Assignment:
The required output is the line containing "Task: Click the undo arrow icon" followed by each line through the end of the data below, repeated exactly and with nothing added.

Dataset records:
▬▬▬

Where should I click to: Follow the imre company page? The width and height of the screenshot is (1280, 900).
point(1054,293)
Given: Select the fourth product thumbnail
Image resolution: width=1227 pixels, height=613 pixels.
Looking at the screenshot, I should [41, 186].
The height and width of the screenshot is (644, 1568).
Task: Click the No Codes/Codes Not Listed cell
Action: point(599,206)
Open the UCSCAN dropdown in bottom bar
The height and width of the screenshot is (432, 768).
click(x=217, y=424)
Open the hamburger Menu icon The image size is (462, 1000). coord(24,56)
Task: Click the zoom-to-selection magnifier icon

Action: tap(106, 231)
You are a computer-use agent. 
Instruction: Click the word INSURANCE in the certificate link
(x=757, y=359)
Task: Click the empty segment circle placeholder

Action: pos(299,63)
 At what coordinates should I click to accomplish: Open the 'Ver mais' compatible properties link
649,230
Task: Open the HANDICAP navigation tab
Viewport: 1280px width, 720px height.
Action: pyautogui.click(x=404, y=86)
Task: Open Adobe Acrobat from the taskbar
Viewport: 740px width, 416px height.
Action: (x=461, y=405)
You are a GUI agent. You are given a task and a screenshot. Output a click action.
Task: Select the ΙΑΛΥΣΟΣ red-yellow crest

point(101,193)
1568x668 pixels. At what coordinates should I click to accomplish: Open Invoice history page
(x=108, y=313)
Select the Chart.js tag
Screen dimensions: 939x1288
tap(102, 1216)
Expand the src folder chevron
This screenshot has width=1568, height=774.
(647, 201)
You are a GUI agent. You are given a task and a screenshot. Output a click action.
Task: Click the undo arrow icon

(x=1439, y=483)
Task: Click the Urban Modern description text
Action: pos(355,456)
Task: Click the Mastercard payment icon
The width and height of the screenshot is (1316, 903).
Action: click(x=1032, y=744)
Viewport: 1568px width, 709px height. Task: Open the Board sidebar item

▬▬▬

Answer to the problem:
Task: Click the undo arrow icon

(x=1439, y=483)
Task: Click the Urban Modern description text
Action: pos(355,456)
Task: Click the Mastercard payment icon
The width and height of the screenshot is (1316, 903).
Action: click(x=1032, y=744)
Viewport: 1568px width, 709px height. Task: Open the Board sidebar item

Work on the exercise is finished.